- EXERCISE OBJECTIVE
From the first line to the last, print the records exactly, leaving out the pictures.

Records from a dataset
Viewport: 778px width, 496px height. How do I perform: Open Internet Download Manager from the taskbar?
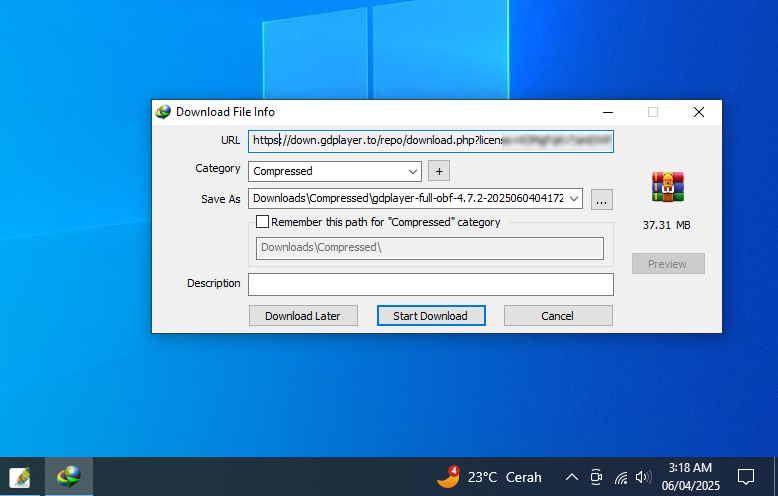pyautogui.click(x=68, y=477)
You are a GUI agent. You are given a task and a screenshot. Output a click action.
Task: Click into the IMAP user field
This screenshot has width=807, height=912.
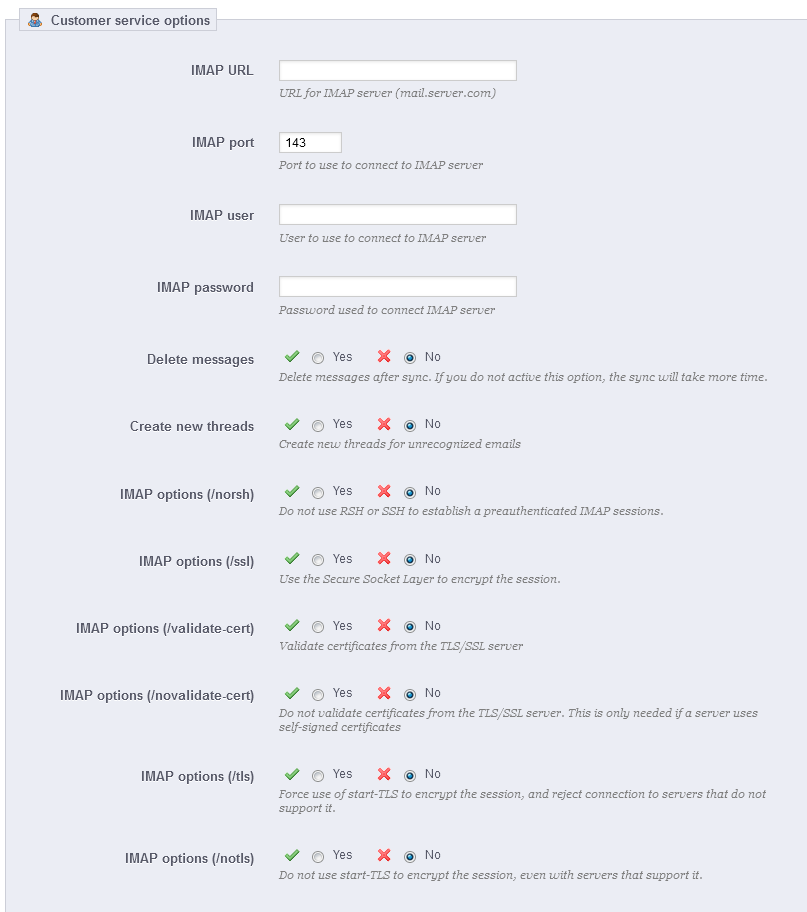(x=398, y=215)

- TASK SOLUTION
Viewport: 778px width, 496px height. How do I perform: Open Internet Download Manager from the taskbar?
pyautogui.click(x=68, y=477)
You are a GUI agent. You are given a task and a screenshot. Output a click action.
Task: Click into the IMAP user field
This screenshot has width=807, height=912.
(x=398, y=215)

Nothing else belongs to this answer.